The problem ▸ Would you please copy every line from the records that contains the word "table"?

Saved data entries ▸
%%

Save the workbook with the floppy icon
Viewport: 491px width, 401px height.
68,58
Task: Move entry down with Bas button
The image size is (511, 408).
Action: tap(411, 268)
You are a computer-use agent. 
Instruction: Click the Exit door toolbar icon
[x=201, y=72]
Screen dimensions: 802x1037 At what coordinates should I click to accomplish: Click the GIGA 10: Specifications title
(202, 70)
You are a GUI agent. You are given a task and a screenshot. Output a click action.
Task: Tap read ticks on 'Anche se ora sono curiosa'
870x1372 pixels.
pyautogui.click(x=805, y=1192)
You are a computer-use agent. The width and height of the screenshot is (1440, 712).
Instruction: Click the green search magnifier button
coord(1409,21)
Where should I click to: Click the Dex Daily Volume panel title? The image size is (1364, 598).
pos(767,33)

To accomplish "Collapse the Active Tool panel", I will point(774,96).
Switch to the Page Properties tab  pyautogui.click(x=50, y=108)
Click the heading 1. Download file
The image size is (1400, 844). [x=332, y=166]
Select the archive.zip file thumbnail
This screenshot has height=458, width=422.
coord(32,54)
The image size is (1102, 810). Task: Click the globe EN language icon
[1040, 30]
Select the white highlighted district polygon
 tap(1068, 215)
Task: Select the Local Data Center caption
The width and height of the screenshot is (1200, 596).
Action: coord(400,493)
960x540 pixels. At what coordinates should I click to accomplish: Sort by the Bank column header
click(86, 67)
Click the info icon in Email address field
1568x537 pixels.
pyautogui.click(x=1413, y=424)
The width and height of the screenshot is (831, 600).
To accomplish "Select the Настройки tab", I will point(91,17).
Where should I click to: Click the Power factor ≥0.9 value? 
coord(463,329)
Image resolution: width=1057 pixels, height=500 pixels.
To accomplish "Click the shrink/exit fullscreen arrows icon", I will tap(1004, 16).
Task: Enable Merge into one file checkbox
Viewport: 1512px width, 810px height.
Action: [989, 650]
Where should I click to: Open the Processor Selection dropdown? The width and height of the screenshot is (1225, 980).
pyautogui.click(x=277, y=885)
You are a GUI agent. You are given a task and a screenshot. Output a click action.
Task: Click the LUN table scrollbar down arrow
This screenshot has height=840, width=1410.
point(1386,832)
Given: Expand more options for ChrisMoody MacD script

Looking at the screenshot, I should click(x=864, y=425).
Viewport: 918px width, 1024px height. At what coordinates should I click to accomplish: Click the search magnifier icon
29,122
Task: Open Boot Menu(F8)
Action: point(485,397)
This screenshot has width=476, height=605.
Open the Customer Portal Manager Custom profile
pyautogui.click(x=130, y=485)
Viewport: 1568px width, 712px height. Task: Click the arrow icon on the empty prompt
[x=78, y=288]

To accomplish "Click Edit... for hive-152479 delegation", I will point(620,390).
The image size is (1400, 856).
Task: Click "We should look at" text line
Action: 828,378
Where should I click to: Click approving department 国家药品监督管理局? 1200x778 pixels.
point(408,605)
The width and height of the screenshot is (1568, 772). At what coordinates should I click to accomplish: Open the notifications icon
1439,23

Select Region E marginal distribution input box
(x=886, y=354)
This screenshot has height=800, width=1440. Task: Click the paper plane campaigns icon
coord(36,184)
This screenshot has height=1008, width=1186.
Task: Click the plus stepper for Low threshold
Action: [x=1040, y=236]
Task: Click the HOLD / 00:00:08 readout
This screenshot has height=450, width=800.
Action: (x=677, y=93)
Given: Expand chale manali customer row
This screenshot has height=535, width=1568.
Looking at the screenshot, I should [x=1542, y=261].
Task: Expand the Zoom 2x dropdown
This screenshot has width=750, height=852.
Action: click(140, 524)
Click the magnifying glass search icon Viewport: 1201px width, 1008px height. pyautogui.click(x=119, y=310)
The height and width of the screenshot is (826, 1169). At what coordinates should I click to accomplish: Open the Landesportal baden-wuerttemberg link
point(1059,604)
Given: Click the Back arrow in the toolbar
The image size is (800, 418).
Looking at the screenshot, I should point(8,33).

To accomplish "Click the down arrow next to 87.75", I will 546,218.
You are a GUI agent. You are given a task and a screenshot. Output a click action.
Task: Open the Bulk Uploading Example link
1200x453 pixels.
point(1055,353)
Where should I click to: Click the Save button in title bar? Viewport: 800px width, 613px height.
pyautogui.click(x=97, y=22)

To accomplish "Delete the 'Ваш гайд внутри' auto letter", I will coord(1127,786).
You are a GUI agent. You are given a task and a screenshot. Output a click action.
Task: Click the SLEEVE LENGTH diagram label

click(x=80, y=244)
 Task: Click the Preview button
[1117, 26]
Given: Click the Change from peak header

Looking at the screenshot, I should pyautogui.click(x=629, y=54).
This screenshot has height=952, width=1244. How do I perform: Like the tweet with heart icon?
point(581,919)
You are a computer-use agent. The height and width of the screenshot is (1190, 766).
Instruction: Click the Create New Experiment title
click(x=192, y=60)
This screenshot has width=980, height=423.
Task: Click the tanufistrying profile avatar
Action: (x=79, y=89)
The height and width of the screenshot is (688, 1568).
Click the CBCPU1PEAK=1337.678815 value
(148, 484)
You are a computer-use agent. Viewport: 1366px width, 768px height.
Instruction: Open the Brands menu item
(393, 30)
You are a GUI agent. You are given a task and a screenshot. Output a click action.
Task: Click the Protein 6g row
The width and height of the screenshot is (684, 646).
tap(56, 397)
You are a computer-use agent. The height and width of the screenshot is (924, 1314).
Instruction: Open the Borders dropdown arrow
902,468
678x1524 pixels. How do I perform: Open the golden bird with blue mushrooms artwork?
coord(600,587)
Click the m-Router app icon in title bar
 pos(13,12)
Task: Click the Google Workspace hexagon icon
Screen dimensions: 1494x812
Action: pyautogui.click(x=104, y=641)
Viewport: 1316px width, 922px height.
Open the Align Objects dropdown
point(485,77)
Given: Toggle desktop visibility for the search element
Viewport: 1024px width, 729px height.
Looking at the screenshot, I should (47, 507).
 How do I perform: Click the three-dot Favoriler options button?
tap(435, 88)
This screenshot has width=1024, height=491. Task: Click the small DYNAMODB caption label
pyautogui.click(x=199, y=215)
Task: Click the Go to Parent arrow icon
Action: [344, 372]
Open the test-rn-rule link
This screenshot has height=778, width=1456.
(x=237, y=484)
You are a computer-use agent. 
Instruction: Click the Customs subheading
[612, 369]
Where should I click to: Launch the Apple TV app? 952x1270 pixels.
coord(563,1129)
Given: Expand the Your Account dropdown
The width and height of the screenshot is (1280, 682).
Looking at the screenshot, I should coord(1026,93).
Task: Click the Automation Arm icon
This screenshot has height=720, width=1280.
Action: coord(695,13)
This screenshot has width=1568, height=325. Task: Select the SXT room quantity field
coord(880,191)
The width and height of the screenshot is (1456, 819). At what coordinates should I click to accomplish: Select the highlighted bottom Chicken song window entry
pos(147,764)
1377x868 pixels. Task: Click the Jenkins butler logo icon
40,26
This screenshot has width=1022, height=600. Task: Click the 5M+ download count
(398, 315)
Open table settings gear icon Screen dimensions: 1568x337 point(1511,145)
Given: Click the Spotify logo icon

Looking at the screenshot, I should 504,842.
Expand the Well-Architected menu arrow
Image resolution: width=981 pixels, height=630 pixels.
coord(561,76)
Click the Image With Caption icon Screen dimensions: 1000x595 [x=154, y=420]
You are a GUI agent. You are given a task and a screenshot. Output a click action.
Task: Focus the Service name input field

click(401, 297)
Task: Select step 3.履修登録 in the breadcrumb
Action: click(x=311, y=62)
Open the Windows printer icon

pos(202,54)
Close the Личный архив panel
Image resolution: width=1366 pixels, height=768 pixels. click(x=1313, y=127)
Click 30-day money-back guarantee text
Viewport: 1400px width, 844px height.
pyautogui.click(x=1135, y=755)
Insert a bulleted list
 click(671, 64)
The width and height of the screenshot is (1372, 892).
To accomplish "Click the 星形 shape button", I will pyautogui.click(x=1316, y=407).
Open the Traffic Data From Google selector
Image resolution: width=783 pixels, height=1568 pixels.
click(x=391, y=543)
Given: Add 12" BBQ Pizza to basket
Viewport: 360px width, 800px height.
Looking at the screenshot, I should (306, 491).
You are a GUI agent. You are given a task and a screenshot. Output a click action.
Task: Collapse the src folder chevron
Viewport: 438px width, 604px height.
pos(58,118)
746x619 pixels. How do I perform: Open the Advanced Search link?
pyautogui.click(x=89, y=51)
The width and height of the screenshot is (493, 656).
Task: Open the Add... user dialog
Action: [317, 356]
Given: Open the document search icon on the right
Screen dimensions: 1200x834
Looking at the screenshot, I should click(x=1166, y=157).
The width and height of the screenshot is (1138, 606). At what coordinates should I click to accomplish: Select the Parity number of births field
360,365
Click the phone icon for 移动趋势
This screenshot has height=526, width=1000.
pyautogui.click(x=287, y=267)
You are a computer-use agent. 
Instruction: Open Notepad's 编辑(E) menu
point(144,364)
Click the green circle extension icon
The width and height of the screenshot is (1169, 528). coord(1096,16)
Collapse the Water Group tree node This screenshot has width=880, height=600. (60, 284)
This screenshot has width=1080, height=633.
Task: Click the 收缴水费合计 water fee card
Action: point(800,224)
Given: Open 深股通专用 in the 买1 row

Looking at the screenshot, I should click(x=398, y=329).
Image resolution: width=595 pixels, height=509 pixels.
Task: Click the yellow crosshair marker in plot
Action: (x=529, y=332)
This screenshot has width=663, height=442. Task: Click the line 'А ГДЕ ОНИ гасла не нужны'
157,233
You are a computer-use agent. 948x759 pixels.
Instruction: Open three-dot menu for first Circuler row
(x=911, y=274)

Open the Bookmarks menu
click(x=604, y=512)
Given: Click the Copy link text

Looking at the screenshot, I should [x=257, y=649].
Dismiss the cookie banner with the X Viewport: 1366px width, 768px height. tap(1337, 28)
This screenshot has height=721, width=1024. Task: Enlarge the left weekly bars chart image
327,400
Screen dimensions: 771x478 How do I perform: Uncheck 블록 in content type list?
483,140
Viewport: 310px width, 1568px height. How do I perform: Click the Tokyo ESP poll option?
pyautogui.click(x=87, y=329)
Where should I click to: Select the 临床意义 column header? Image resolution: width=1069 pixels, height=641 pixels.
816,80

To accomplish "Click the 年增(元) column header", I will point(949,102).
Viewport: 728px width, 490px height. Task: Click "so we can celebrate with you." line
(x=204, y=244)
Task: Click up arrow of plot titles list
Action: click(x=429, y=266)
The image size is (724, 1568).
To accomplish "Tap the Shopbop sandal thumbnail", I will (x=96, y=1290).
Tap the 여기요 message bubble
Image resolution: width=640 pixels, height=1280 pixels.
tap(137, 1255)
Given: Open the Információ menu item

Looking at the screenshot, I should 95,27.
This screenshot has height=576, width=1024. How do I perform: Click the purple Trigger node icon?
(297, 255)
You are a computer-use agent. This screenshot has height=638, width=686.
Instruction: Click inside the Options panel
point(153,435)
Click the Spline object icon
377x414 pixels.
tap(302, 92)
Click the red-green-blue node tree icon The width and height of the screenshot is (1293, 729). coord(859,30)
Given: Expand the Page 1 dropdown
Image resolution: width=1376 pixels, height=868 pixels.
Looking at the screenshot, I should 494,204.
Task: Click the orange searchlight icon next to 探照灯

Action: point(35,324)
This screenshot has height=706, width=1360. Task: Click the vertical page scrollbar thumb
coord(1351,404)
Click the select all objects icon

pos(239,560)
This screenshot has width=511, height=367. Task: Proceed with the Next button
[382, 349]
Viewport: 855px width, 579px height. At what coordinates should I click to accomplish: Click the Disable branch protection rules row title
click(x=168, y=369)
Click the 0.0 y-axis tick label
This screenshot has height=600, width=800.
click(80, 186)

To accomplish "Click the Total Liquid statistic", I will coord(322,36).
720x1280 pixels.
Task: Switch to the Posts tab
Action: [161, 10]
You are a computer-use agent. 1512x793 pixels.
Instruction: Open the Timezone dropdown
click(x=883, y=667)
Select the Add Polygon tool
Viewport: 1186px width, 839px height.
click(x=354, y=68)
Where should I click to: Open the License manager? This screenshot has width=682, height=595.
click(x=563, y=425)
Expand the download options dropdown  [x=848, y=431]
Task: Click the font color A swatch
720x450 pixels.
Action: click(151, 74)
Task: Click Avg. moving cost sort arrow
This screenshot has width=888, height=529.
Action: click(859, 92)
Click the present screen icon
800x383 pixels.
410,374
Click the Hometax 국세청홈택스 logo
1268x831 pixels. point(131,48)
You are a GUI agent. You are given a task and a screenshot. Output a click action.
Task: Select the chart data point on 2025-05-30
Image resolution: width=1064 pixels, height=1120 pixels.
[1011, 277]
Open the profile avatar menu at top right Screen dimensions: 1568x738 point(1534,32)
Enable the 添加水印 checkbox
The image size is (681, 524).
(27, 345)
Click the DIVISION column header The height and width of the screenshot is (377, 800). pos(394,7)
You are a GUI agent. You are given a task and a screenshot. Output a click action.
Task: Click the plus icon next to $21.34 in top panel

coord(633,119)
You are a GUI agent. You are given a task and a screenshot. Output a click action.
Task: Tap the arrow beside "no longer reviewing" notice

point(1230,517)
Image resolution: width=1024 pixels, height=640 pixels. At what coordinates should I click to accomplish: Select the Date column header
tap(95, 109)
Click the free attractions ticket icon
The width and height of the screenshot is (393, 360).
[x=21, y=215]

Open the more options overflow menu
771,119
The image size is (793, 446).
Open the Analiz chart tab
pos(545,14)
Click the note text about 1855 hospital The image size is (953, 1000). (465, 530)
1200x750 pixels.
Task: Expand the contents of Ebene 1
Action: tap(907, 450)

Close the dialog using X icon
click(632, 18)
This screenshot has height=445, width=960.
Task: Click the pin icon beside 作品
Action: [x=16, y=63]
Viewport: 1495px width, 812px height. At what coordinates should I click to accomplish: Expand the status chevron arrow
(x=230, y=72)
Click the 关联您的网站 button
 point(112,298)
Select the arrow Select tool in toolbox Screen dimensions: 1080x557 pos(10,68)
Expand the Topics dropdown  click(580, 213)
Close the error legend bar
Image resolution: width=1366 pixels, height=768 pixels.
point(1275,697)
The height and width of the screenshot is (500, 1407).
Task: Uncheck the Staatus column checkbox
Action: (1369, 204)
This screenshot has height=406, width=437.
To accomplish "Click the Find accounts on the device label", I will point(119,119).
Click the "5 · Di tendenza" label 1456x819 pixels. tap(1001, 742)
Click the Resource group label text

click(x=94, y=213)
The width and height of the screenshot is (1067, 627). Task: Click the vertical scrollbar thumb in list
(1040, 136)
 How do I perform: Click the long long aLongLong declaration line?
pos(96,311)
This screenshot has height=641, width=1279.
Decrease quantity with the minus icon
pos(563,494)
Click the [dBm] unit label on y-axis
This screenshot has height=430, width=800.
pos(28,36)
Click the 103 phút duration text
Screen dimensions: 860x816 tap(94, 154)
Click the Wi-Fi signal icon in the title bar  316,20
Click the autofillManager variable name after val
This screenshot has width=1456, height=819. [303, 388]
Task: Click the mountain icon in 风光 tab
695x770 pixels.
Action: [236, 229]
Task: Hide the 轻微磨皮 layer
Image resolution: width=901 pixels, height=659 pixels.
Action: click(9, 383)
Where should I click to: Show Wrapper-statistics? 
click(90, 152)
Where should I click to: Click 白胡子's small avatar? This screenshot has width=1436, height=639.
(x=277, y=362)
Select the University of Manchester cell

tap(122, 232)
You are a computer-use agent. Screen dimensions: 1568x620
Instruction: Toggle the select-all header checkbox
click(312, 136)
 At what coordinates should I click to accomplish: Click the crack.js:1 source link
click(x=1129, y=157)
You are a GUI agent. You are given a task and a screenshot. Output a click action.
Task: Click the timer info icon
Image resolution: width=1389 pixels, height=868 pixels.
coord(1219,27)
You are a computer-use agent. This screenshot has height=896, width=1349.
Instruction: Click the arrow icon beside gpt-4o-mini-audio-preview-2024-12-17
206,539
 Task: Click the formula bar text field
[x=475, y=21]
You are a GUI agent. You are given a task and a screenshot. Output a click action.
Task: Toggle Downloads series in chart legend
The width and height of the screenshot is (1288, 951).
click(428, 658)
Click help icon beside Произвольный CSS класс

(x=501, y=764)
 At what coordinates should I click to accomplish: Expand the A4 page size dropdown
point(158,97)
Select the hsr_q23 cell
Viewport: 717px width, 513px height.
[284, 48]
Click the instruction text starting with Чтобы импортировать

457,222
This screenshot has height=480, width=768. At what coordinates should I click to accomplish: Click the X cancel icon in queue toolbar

%%

Expected output ▸
Task: Click the LUN table scrollbar down arrow
Open table settings gear icon Screen dimensions: 1568x337 point(1511,145)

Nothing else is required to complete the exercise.